+++ Excerpted text +++
Metallica released their first studio album in six years on June 5, 2003, to the incalculable excitement (and relief) of millions of patient fans. Then these fans actually listened to St. Anger.

It has been said the measure of any work of art can only be properly assessed over a long period of time; and rock history is certainly littered with countless albums that were initially panned, ignored or simply misunderstood, but then achieved retrospective legendary status, several years or even decades later. Not so St. Anger, however.

Even now, with a decade of educated hindsight to put perspective around the album's convoluted creative process (helpfully documented in wince-inducing detail by the accompanying Some Kind of Monster documentary), you'd be hard pressed to find anyone beyond the most sycophantic fan club member capable of conjuring up enough excuses to justify the huge folly of Metallica's eighth studio LP.

How can they? Some Kind of Monster provides vivid, incontrovertible evidence of the band's depths of dysfunction following the departure of longtime bassist/punching bag, Jason Newsted, and the fallout resulting from Lars Ulrich's ill-advised personal crusade against Napster – not to mention James Hetfield's struggles with addiction.
+++ Information supplied +++
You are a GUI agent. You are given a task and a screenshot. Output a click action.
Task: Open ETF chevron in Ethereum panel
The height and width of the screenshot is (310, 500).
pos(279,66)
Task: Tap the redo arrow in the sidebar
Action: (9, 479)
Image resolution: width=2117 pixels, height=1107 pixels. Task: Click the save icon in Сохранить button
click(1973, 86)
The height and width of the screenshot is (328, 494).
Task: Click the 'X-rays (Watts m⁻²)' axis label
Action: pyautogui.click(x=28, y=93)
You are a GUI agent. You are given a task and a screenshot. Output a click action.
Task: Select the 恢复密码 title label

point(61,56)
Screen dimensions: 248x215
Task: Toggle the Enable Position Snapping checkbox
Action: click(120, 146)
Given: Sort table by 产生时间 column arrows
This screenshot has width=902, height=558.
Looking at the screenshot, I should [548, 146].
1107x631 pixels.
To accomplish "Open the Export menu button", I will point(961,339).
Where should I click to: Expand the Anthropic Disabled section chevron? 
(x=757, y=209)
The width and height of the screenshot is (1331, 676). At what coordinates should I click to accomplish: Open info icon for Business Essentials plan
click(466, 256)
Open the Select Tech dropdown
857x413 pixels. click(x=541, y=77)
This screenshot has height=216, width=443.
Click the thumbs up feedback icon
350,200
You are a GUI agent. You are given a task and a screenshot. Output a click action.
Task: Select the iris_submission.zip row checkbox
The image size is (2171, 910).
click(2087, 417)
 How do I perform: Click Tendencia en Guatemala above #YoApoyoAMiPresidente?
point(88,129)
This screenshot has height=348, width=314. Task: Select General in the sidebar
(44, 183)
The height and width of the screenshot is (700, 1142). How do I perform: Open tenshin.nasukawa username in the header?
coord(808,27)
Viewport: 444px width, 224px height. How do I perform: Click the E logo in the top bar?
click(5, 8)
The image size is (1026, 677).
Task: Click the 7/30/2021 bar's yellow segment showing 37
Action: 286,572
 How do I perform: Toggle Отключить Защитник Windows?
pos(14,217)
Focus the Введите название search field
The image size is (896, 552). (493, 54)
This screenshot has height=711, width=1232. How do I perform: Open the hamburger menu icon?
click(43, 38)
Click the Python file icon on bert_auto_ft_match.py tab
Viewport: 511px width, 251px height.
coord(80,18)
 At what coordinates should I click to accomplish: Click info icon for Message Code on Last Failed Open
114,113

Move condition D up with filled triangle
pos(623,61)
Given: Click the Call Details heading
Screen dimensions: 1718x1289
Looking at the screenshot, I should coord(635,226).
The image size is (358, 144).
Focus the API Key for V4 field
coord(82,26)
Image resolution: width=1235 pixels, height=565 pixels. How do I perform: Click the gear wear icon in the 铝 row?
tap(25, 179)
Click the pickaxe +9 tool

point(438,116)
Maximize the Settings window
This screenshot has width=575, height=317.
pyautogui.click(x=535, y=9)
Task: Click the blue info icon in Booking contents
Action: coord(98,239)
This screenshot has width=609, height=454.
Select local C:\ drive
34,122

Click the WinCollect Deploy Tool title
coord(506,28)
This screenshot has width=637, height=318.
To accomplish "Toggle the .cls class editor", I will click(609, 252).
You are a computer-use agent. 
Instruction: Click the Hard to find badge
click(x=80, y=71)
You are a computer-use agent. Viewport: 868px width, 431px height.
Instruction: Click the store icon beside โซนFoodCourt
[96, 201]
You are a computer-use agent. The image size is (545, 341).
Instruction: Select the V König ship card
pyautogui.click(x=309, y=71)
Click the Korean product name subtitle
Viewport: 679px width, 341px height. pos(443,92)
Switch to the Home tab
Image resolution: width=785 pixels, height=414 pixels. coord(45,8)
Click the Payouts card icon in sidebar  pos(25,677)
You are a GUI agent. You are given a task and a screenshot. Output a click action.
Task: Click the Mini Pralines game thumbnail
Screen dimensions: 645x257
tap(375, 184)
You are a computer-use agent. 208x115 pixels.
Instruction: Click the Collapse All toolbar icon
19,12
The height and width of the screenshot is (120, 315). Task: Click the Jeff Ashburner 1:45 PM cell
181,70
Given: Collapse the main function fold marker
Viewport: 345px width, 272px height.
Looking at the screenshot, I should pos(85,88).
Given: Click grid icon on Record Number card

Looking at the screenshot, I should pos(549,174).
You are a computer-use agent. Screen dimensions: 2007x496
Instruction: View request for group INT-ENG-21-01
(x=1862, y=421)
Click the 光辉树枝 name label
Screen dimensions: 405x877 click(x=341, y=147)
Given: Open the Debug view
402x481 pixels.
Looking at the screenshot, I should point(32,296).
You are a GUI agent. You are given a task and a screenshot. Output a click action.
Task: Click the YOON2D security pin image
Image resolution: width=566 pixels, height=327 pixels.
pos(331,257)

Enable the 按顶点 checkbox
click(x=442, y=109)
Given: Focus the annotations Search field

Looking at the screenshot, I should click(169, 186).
+++
- **What you have to do**
Print the text about Metallica's St. Anger album in full, word for word.

- **Finished exercise**
Metallica released their first studio album in six years on June 5, 2003, to the incalculable excitement (and relief) of millions of patient fans. Then these fans actually listened to St. Anger.

It has been said the measure of any work of art can only be properly assessed over a long period of time; and rock history is certainly littered with countless albums that were initially panned, ignored or simply misunderstood, but then achieved retrospective legendary status, several years or even decades later. Not so St. Anger, however.

Even now, with a decade of educated hindsight to put perspective around the album's convoluted creative process (helpfully documented in wince-inducing detail by the accompanying Some Kind of Monster documentary), you'd be hard pressed to find anyone beyond the most sycophantic fan club member capable of conjuring up enough excuses to justify the huge folly of Metallica's eighth studio LP.

How can they? Some Kind of Monster provides vivid, incontrovertible evidence of the band's depths of dysfunction following the departure of longtime bassist/punching bag, Jason Newsted, and the fallout resulting from Lars Ulrich's ill-advised personal crusade against Napster – not to mention James Hetfield's struggles with addiction.